The default filter for the Falcon is the same as the default filter on all the CTRE motor controllers - it adds about 80ms of phase delay, but is reconfigurable. You should reconfigure it if you want to do effective velocity control.

Accurate feedforward reduces the amount of work the proportional controller has to do, but it won’t make your proportional control itself any more effective.

What am I “trading off” for by reducing this delay? There must be some negative to it, or else they wouldn’t have put it at 80ms.

The usual goal for a low-pass filter is to reduce signal noise.

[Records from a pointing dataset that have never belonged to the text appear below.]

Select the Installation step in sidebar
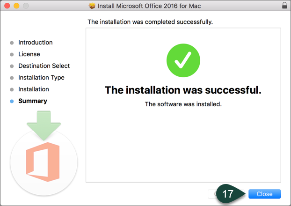The height and width of the screenshot is (206, 291). [x=33, y=89]
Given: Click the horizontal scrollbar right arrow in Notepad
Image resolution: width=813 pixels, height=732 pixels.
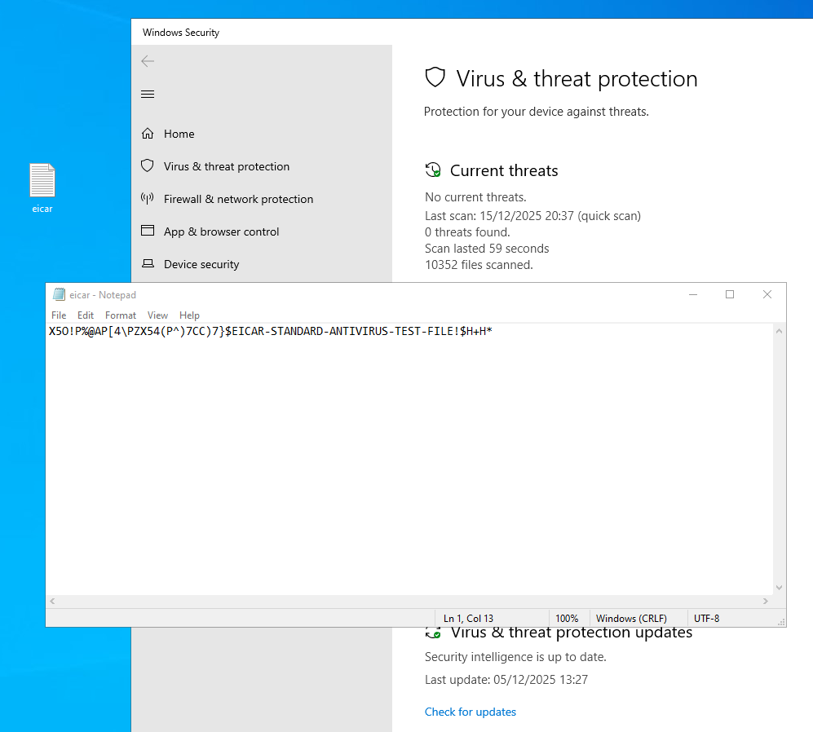Looking at the screenshot, I should pyautogui.click(x=765, y=602).
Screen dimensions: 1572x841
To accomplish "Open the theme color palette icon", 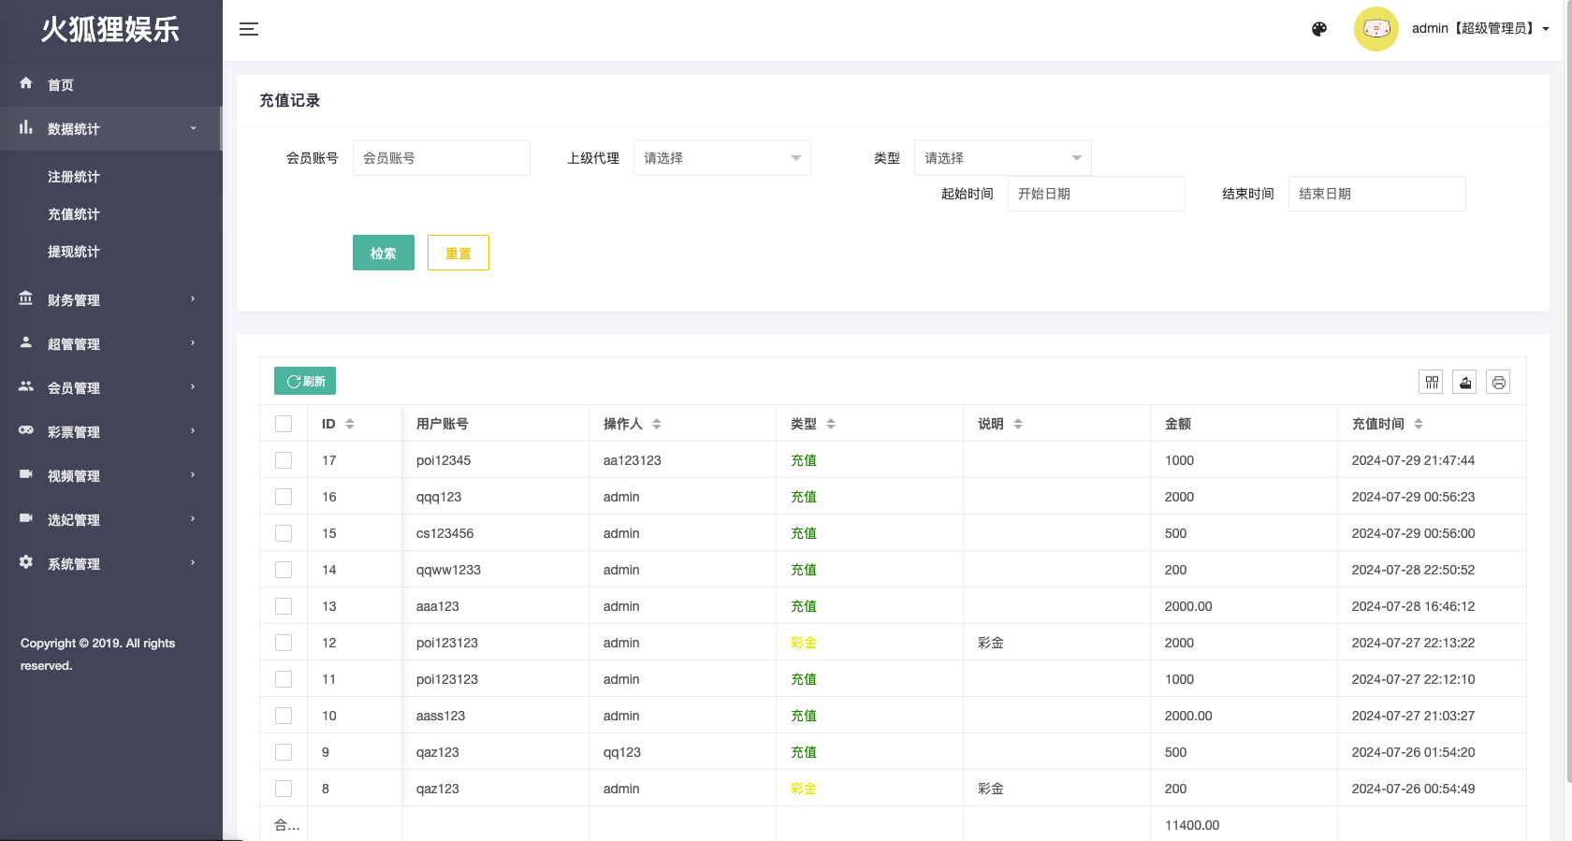I will coord(1319,29).
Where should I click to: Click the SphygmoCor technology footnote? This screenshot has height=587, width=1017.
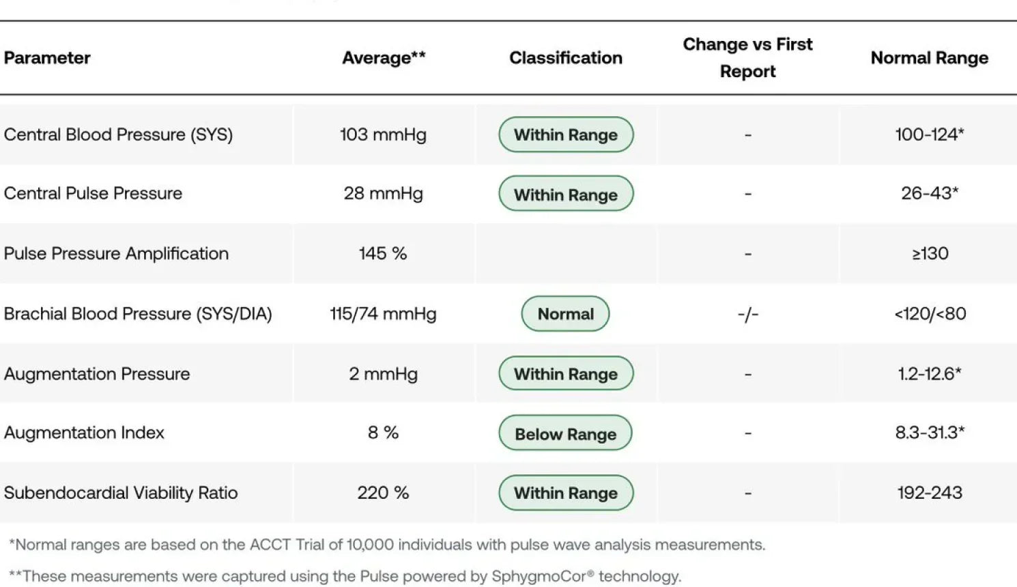[345, 576]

I wonder if it would be crazy to loop two phases of the Neo commutation encoder into the aux encoder input to get the feedback speed boost without additional encoder hardware? Probably only applicable to a shooter, also. You might have to do some digital work to get the three phase signal translated into simple quadrature… does that sound like a useful thing?

REV is already working on the issue on their end, I believe, and I’d expect them to have a fix before something like this could be worked to a reliable state.

I just tried, for the very first time to get a velocity PID working on a SparkMax and Neo and just really couldn’t get it to work.

Example, I was setting my setpoint to 3000 RPM. I increased my F-gain so the motor was running at about 2800 RPM with no PID values. I started my P increase but there wasn’t a time I wasn’t getting oscillations. Never could hit 3000. If I set P to a point of “acceptable” oscillations, increasing the D, didn’t make anything better. Never hit 3000 and oscillations returned.

Is this the behavior you’d expect given what you know about the SparkMax Neo setup?

The p gain that will be stable with the NEO’s built in filtering is very small. What you describe is consistent with that, it seems.

Thanks. One more question. I’ve had great success with CTRE/Talon SRX/Falcon velocity PID but it’s looking like my understanding is basic. You had talked about this default filter on the Falcons. Can you elaborate a little because I don’t know what configuration parameter you are talking about or what I would need to do reconfigure it.

Dang, never saw that before in the docs. Thanks so much.